The task -
Render the rows that begin at the line containing "Identify the location" and end after the line containing "(1399, 982)." as a two-column CSV with the headers instruction and output. Each row's text goes in instruction and its answer in output, each in one quoted field with line breaks turned into spaces and the pictures left out.

──────── Provided data

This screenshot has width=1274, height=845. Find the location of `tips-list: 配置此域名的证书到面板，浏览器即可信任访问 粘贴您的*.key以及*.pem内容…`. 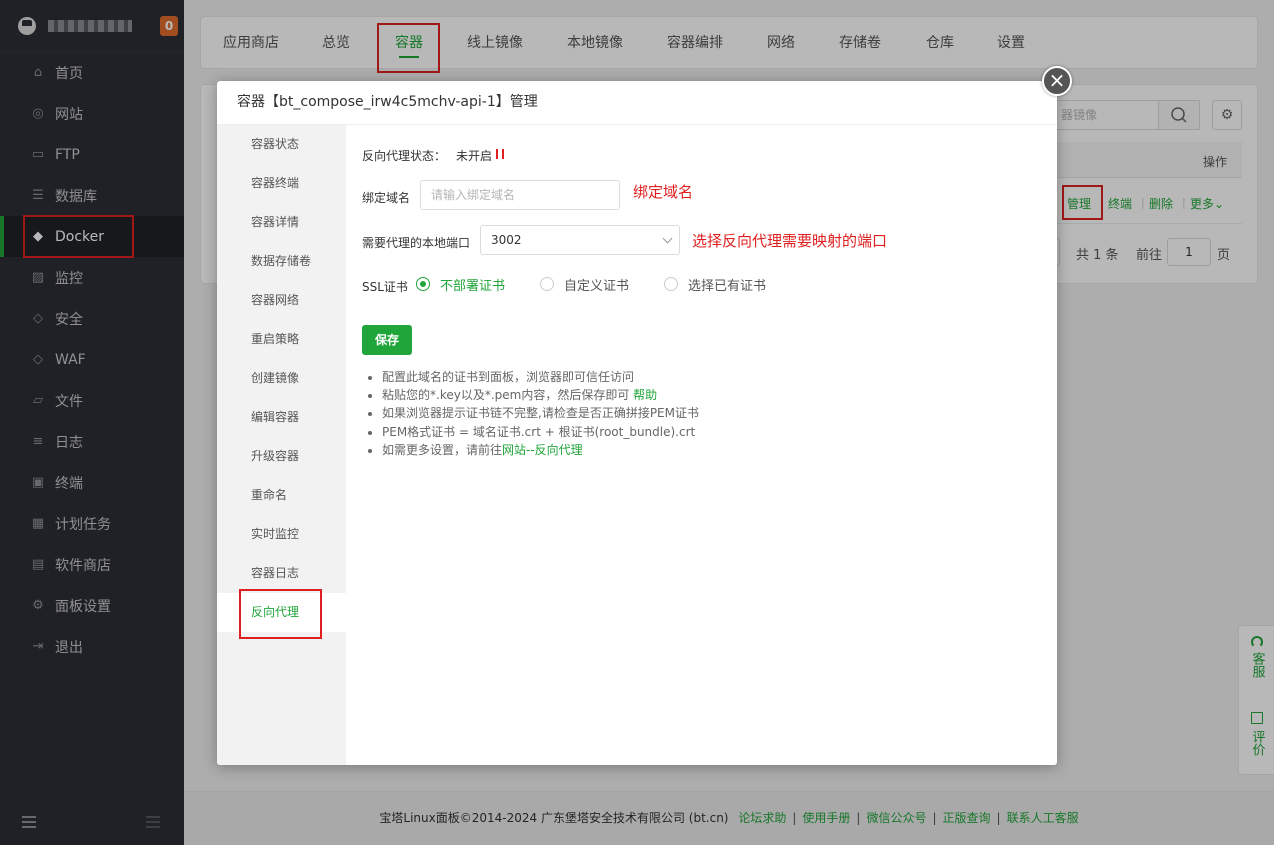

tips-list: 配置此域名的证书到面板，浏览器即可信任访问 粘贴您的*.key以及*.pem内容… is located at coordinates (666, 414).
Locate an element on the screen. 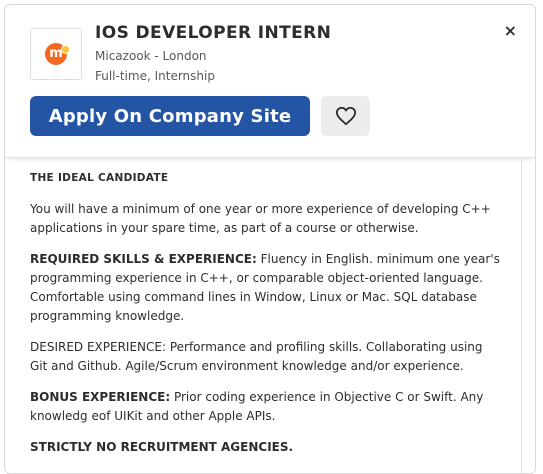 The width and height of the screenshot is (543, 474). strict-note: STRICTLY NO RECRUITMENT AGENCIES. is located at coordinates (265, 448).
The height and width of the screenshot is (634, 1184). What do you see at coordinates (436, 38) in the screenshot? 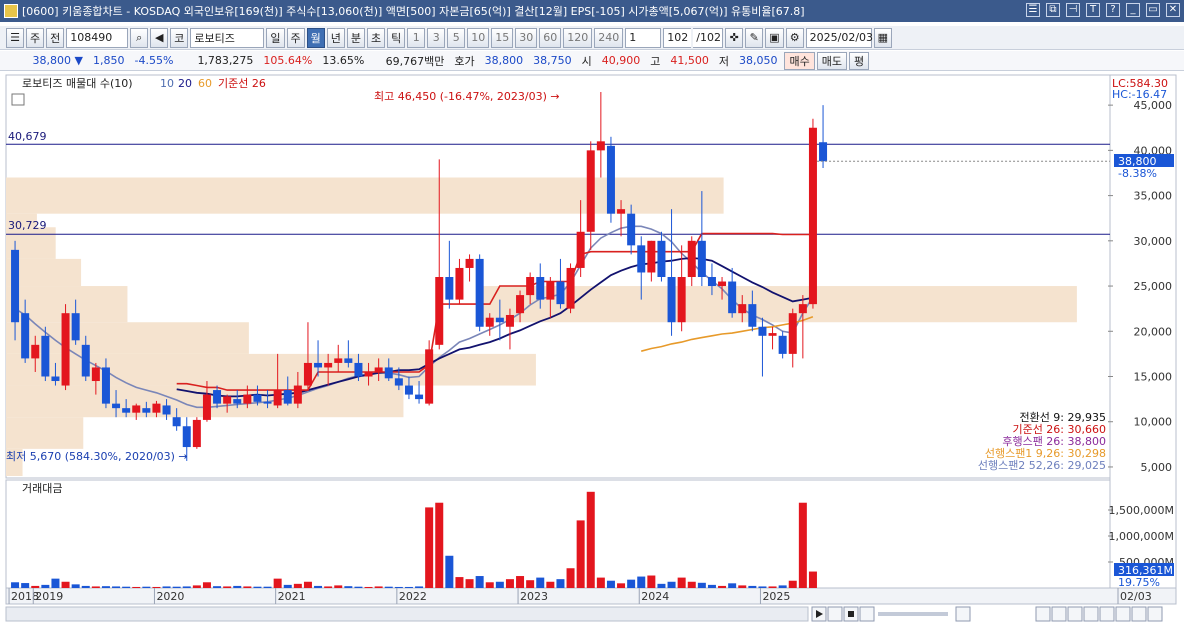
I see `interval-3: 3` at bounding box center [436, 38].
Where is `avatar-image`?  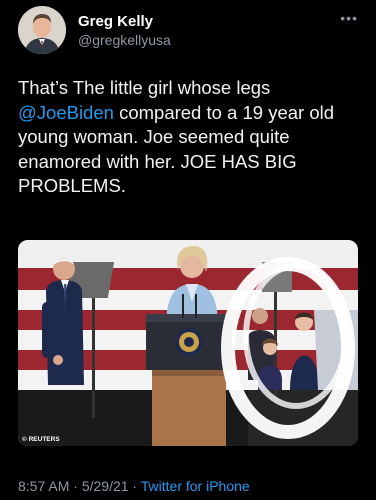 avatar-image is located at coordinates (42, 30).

────────────────
──────── Provided data

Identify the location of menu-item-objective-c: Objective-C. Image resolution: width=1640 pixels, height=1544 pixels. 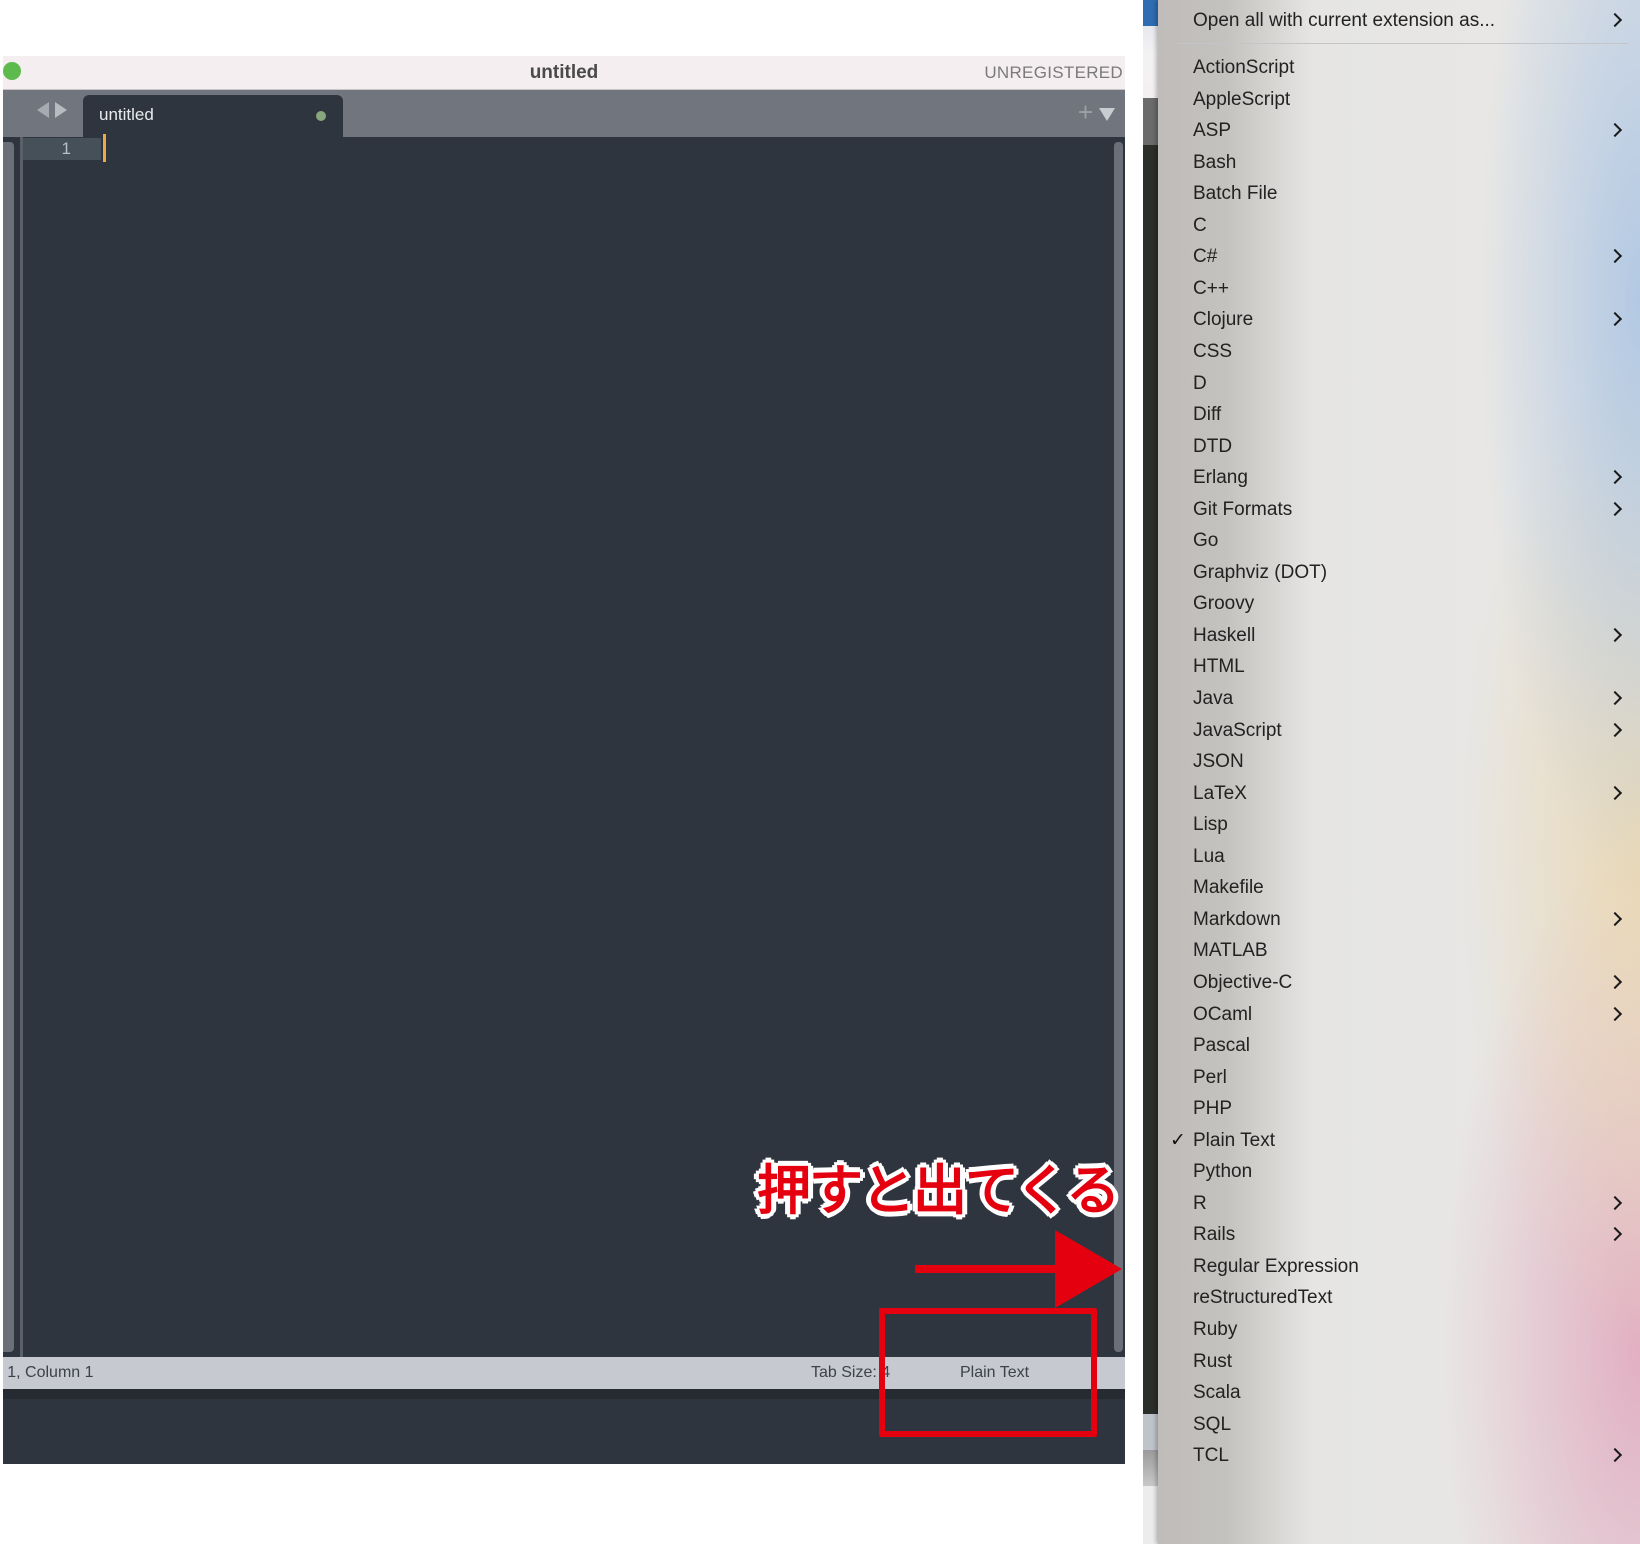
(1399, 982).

────────────────

Task output -
instruction,output
"Identify the location of menu-item-objective-c: Objective-C. Image resolution: width=1640 pixels, height=1544 pixels.","(1399, 982)."